401 — Token ausente/invalido
403 — Usuario nao e admin

Performance¶

10 aggregations rodam em paralelo via asyncio.gather
Tipico < 500ms para bases ate ~50k subscriptions
Sem paginacao — todas metricas em uma resposta

Notas para o frontend¶

Gateways inesperados em by_gateway

O contrato declara stripe e asaas no by_gateway e by_status_x_gateway. Na pratica, o backend pode encontrar documentos legados com gateway=null ou valores antigos (ex.: pagseguro). Esses nao sao retornados no dashboard atual — a soma de by_status_x_gateway pode ser menor que by_status. Diferenca = subscriptions com gateway anomalo.

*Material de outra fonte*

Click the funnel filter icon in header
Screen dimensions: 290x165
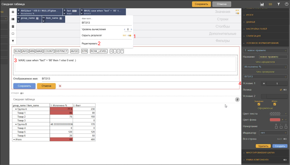278,4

Acao no frontend: comparar sum(by_status.values()) com sum(by_status_x_gateway[gw].values()). Se divergir, exibir aviso ao admin.

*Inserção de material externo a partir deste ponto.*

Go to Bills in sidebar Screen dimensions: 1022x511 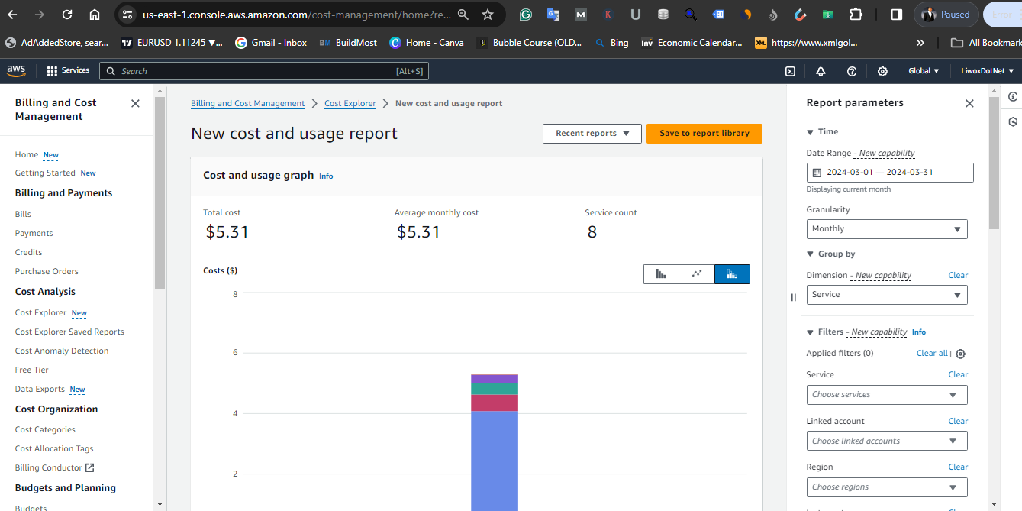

Valores possiveis de payment_method

Schema declara credit_card | pix | boleto, mas em producao apenas credit_card e pix aparecem. boleto pode ser zero por longos periodos — tratar como sempre presente no contrato (nao quebrar UI).

Risco de churn passivo PIX

Se by_recurrence.one_time / totals.subscriptions > 0.4, a base esta exposta a churn passivo (PIX nao renova automatico). Cruzar com alerts.pending_pix_over_24h para identificar volume estagnado.

Exemplo Flutter/Dart¶

import 'dart:convert';
import 'package:http/http.dart' as http;

class SubscriptionsDashboard {
  final Map<String, dynamic> totals;
  final Map<String, dynamic> byStatus;
  final Map<String, dynamic> byGateway;
  final Map<String, dynamic> byPaymentMethod;
  final Map<String, dynamic> byRecurrence;
  final Map<String, dynamic> financial;
  final Map<String, dynamic> alerts;
  final DateTime generatedAt;

  SubscriptionsDashboard.fromJson(Map<String, dynamic> json)
      : totals = json['totals'],
        byStatus = json['by_status'],
        byGateway = Map<String, dynamic>.from(json['by_gateway']),
        byPaymentMethod = json['by_payment_method'],
        byRecurrence = json['by_recurrence'],
        financial = json['financial'],
        alerts = json['alerts'],
        generatedAt = DateTime.parse(json['generated_at']);

  // KPIs derivados
  double get conversionRate =>
      totals['customers_with_subscription'] / totals['customers'];

  double get oneTimeShare =>
      byRecurrence['one_time'] / totals['subscriptions'];

  bool get hasGatewayAnomalies {
    final statusTotal = (byStatus as Map<String, dynamic>)
        .values
        .fold<int>(0, (a, b) => a + (b as int));
    final crossTotal = byGateway.values
        .map((g) => g as Map<String, dynamic>)
        .fold<int>(0, (a, g) => a + (g['total'] as int));
    return statusTotal != crossTotal;
  }

  int get unaccountedSubscriptions {
    if (!hasGatewayAnomalies) return 0;
    final statusTotal = (byStatus as Map<String, dynamic>)
        .values
        .fold<int>(0, (a, b) => a + (b as int));
    final crossTotal = byGateway.values
        .map((g) => g as Map<String, dynamic>)
        .fold<int>(0, (a, g) => a + (g['total'] as int));
    return statusTotal - crossTotal;
  }
}

Future<SubscriptionsDashboard> fetchSubscriptionsDashboard(
  String baseUrl,
  String adminToken,
) async {
  final resp = await http.get(
    Uri.parse('$baseUrl/api/v1/admin/subscriptions/dashboard'),
    headers: {'Authorization': 'Bearer $adminToken'},
  );
  if (resp.statusCode != 200) {
    throw Exception('Failed to load dashboard: ${resp.statusCode}');
  }
  return SubscriptionsDashboard.fromJson(jsonDecode(resp.body));
}

Polling vs cache¶

O endpoint nao tem cache no backend — cada request recalcula.
Recomendado polling a cada 30-60 segundos em telas de admin (cuidado: cada request faz 10 aggregations).
Para tela de overview (KPIs) usar este endpoint. Para drill-down por cliente, usar /admin/customers/export ou /subscriptions paginado.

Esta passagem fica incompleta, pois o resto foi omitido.